Ich weiß nicht mehr weiter. Ich hab mir Fifa 12 zugelegt und ihr wisst ja wie das is man will  sofort zocken. Ich installier also Origin mach mir ein Konto füge das Spiel ein und dann will ich es installieren doch dann kommt immer dieser Fehler und die installation wird abgebrochen!

Fehler: .Net Framework Redistributable Package wurde nicht erfolgreich installiert. Der Setup-Vorgang kann nicht fortgesetzt werden. (-2146762496)

Ich hab schon Framework 3.5 runtergeladen und ein neuses Update, sowie Framework 4.0 und neustes Update.
Außerdem auch Microsoft Visual C++ Redistributable ... (x86) die neuste Version.

Ich weiß einfach nicht mehr weiter und ich will unbedingt zocken ^^. Ich hoffe hier kann mri einer helfen. 

Vielen dank jetzt schonmal!


----------



## Herbboy (7. Dezember 2011)

Versuch es mal ohne Virenscanner und Firewall.
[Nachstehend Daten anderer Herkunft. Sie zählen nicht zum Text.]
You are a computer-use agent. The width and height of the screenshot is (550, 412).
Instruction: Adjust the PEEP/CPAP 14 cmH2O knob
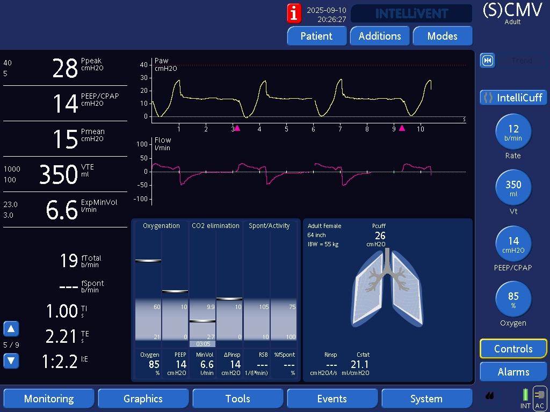(513, 244)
Sind Deine Board-Treiber denn aktuell?


----------



## HugoBoss1991 (8. Dezember 2011)

Is alles aktuell ich verstehs nit regt mich tierisch auf ich hatte vorher nie probleme mit nem spiel und schonmal garnit mit fifa.
Ich weiß nit mehr weiter.


----------



## Herbboy (8. Dezember 2011)

hast du denn die Tipps jetzt probiert?

Kannst Du Fifa vielleicht per Origin optional auch einfach runterladen statt von DVD zu installieren?


----------



## HugoBoss1991 (9. Dezember 2011)

ich hab die tips probiert und über origin kann ichs nit runterladen bleibt wohl nurnoch pc formatieren was ich sowieso mal vor hatte ^^ wenns dann nit geht hab ich halt geld ausem fenster raus geworfen


----------



## stawacz (16. Dezember 2011)

.........


----------



## HugoBoss1991 (17. Dezember 2011)

die ... helfen mir auch nit weiterr ^^


----------



## Herbboy (17. Dezember 2011)

Haste denn inzwischen Windows neu installiert?


----------



## Andy-Fifaplanet (24. Dezember 2011)

hast du ein 32-bit oder ein 64- Bit System?


----------